[Items from a dataset]
+--
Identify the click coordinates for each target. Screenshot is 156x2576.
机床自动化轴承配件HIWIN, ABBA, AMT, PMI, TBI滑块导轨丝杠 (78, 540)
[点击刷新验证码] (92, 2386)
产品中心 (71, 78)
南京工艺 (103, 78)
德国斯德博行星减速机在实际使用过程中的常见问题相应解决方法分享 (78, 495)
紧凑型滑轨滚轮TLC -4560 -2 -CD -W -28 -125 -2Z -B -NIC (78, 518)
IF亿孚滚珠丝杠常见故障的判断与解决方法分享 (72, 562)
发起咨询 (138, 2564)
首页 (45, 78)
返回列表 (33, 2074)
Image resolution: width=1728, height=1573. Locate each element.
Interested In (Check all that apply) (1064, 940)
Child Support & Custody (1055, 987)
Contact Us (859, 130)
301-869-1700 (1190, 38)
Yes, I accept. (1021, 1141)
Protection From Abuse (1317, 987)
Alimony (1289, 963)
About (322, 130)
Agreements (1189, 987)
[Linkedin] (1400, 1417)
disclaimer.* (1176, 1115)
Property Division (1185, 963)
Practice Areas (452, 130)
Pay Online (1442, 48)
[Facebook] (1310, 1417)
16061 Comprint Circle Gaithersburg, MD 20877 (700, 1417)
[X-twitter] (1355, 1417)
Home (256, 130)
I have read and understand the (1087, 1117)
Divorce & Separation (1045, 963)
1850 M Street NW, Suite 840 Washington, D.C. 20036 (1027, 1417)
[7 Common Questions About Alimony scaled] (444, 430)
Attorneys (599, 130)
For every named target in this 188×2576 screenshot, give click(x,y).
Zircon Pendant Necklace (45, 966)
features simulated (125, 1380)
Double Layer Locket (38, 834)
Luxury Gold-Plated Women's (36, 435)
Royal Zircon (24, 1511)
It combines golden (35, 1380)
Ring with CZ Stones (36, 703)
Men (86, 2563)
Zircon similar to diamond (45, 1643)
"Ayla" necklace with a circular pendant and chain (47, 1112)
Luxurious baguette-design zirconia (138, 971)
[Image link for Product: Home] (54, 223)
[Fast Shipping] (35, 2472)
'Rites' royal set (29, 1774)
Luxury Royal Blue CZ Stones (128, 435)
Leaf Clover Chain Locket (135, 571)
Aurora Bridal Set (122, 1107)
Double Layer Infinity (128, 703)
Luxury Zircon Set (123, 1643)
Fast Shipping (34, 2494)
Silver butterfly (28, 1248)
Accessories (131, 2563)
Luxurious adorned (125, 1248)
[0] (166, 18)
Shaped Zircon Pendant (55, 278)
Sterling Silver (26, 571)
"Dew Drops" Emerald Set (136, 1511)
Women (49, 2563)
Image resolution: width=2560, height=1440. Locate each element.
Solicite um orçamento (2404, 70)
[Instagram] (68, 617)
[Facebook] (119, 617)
+--
EXERCISE →
Search the entries for the line holding "Women (49, 2563)". Return that line and the ones after it through the last, exactly.

ANSWER BOX →
Women (49, 2563)
Image resolution: width=2560, height=1440. Locate each element.
Solicite um orçamento (2404, 70)
[Instagram] (68, 617)
[Facebook] (119, 617)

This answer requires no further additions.